PROBLEM DESCRIPTION: Extract precisely the lines of the entries below, from the first line through the line containing "Click the green".

____ RECORDS SHOWN

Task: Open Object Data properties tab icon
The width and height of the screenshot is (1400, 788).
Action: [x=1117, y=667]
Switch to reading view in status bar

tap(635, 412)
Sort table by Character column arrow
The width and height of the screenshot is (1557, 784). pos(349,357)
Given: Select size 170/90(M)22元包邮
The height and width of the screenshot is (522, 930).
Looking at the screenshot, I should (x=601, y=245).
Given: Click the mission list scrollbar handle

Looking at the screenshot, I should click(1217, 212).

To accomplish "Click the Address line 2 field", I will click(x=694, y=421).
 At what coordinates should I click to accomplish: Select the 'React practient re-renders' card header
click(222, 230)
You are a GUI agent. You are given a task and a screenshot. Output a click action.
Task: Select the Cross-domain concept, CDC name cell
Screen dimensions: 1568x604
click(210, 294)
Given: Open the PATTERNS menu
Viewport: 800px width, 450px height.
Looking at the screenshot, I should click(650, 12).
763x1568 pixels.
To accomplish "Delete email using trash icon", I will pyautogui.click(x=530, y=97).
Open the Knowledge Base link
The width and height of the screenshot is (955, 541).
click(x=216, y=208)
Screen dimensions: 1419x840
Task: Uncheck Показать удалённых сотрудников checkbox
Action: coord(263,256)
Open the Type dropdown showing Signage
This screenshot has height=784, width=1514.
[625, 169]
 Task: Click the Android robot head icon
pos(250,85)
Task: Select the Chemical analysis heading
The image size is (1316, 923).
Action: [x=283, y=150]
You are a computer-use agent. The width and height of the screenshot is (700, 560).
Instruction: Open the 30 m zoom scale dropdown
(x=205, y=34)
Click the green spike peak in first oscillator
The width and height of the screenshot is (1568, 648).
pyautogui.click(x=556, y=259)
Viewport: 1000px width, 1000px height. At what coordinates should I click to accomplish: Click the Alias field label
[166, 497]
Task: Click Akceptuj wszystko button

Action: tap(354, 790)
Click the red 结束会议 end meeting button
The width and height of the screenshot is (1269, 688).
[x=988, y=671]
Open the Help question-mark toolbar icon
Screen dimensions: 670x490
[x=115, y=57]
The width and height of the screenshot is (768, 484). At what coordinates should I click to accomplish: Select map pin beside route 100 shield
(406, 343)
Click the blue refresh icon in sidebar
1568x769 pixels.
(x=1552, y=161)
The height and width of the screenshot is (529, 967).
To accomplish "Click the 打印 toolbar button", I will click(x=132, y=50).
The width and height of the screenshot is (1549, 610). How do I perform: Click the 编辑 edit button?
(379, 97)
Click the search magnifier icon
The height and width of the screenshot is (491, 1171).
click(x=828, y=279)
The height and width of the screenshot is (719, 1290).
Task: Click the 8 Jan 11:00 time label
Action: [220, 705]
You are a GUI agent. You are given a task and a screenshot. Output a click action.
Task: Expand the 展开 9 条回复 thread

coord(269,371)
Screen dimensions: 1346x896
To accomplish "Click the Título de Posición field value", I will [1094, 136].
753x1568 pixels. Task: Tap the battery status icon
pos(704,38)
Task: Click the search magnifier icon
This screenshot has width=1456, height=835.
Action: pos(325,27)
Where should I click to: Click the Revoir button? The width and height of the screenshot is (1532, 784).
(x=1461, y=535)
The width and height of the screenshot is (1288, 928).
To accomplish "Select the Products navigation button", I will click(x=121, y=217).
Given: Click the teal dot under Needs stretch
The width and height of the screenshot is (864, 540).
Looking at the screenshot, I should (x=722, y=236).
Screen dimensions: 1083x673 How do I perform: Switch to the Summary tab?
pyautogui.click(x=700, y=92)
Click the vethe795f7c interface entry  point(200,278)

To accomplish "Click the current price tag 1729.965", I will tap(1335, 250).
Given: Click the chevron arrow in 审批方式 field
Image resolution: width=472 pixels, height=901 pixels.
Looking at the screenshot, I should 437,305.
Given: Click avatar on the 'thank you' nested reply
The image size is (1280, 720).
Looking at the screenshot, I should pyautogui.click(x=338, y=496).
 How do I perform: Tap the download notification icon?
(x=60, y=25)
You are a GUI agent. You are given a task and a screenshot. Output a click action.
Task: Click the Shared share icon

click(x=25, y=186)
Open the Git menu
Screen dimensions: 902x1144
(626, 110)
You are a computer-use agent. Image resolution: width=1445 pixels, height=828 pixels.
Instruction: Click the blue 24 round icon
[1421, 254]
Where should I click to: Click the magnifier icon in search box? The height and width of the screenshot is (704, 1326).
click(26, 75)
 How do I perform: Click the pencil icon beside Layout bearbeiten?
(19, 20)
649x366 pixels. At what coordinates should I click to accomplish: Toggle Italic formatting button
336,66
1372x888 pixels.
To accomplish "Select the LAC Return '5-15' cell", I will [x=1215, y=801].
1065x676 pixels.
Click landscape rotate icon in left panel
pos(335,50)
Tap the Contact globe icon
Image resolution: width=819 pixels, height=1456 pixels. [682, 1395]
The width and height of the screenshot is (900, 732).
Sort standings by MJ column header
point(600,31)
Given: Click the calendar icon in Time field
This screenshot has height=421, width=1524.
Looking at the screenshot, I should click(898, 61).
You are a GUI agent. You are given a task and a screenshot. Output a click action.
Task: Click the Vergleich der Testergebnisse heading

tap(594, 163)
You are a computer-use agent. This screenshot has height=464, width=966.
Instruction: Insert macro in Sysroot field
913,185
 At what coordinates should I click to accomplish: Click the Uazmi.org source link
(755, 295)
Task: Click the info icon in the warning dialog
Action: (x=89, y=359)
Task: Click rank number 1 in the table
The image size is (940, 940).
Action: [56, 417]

________

FINISHED TASK:
Task: Open Object Data properties tab icon
The width and height of the screenshot is (1400, 788).
Action: [x=1117, y=667]
Switch to reading view in status bar

tap(635, 412)
Sort table by Character column arrow
The width and height of the screenshot is (1557, 784). pos(349,357)
Given: Select size 170/90(M)22元包邮
The height and width of the screenshot is (522, 930).
Looking at the screenshot, I should (x=601, y=245).
Given: Click the mission list scrollbar handle

Looking at the screenshot, I should click(1217, 212).

To accomplish "Click the Address line 2 field", I will click(x=694, y=421).
 At what coordinates should I click to accomplish: Select the 'React practient re-renders' card header
click(222, 230)
You are a GUI agent. You are given a task and a screenshot. Output a click action.
Task: Select the Cross-domain concept, CDC name cell
Screen dimensions: 1568x604
click(210, 294)
Given: Open the PATTERNS menu
Viewport: 800px width, 450px height.
Looking at the screenshot, I should click(650, 12).
763x1568 pixels.
To accomplish "Delete email using trash icon", I will pyautogui.click(x=530, y=97).
Open the Knowledge Base link
The width and height of the screenshot is (955, 541).
click(x=216, y=208)
Screen dimensions: 1419x840
Task: Uncheck Показать удалённых сотрудников checkbox
Action: coord(263,256)
Open the Type dropdown showing Signage
This screenshot has height=784, width=1514.
[625, 169]
 Task: Click the Android robot head icon
pos(250,85)
Task: Select the Chemical analysis heading
The image size is (1316, 923).
Action: [x=283, y=150]
You are a computer-use agent. The width and height of the screenshot is (700, 560).
Instruction: Open the 30 m zoom scale dropdown
(x=205, y=34)
Click the green spike peak in first oscillator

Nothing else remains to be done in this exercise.